Queste persone, i ‘migliori tra noi’, esistono, basta aprire gli occhi e guardare al di là della cataratta dell’irresponsabilità che non sa e non vuole giudicare e distinguere chi distrutto internamente vuole trascinare con sé il  mondo intero corrompendo a destra e a manca, da chi fa in modo che la propria realizzazione umana divenga anche una possibilità e un pungolo per la realizzazione degli altri esseri umani, sconosciuti.

Tornare a vivere l’etica interna, salvata nei marosi dei rapporti interumani, spesso deludenti ma ineludibili, è prendere in mano la propria vita, umana, intera, senza scissione tra pensiero ed atto, e portarla a continue realizzazioni che non escludano l’altro uguale e diverso da sé.  Tornare a vivere l’etica interna significa fidarsi del proprio ‘sentire’ e non permettere a coloro che parlano di peccati originari, che vengono ‘curati’ da riti sacri e dalla Grazia divina, di ipnotizzarci. Prendere in mano la propria responsabilità verso l’altro da sé significa  non credere supinamente a intellettualoidi freudiani che parlano a vanvera di homo homini lupus e di un male connaturato nell’uomo e tenuto a freno dal super io della ragione. Finché crederemo a questa cultura violenta che cerca di snaturare la percezione della realtà umana, l’etica e la morale saranno solo il vestito buono dell’idea utilitaristica che ci fa fare le cose perché sono utili, e quando sarà utile buttare a mare gli extracomunitari lo faremo … cambiandoci solo il vestito.

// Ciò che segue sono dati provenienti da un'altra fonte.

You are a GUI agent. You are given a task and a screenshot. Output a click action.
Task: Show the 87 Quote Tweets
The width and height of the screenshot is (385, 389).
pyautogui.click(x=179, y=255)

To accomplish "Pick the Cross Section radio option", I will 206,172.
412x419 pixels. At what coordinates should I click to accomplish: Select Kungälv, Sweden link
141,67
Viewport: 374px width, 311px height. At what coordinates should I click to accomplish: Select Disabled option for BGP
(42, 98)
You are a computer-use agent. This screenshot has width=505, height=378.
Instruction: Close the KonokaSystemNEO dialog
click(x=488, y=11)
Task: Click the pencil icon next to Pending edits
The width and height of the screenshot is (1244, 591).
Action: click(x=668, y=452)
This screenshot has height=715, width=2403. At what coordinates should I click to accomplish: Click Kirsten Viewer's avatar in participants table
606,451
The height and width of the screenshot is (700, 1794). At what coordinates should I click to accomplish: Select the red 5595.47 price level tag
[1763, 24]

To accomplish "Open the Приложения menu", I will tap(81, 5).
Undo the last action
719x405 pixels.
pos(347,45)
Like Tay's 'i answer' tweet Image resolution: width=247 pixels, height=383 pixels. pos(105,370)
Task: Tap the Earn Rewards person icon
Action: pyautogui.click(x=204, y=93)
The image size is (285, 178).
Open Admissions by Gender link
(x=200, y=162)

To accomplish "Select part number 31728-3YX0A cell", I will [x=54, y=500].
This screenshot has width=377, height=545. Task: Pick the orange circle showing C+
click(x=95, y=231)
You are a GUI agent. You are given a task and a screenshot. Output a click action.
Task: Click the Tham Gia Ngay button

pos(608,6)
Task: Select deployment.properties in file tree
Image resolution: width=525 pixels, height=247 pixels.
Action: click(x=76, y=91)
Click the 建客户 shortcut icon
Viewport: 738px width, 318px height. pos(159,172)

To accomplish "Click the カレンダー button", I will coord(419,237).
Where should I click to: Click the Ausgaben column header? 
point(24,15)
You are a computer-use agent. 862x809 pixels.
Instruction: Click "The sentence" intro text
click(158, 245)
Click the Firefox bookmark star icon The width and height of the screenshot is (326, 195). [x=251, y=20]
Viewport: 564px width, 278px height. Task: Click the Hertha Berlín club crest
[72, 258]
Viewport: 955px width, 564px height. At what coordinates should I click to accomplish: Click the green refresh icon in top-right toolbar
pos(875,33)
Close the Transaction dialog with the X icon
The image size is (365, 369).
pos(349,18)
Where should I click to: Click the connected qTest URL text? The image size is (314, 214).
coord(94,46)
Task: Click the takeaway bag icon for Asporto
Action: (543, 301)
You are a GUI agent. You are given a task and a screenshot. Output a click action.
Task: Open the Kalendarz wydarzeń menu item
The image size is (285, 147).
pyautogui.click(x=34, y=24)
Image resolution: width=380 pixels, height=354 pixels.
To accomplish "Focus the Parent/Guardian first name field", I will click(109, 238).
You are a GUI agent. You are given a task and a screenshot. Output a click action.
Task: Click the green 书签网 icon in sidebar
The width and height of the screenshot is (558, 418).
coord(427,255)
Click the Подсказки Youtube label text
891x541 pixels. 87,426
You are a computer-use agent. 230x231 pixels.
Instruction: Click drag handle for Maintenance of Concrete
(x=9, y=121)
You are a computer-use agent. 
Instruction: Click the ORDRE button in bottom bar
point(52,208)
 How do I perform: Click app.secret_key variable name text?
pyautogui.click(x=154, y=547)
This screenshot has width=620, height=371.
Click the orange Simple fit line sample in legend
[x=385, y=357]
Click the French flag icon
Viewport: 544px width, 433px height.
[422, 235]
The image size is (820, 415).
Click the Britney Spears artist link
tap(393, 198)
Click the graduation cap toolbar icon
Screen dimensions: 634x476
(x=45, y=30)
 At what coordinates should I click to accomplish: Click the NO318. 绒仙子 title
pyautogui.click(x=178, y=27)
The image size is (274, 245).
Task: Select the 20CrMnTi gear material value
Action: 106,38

La ‘questione morale’, solo evocata nel libro di Roberta De Monticelli, è una questione di sopravvivenza dell’umano, e del suo sapersi esprimere e mostrarsi nella società civile, anche con il voto, anche con l’indignazione che riempie le piazze, anche e soprattutto con il rifiuto di ciò che, non essendo etico, è disumano.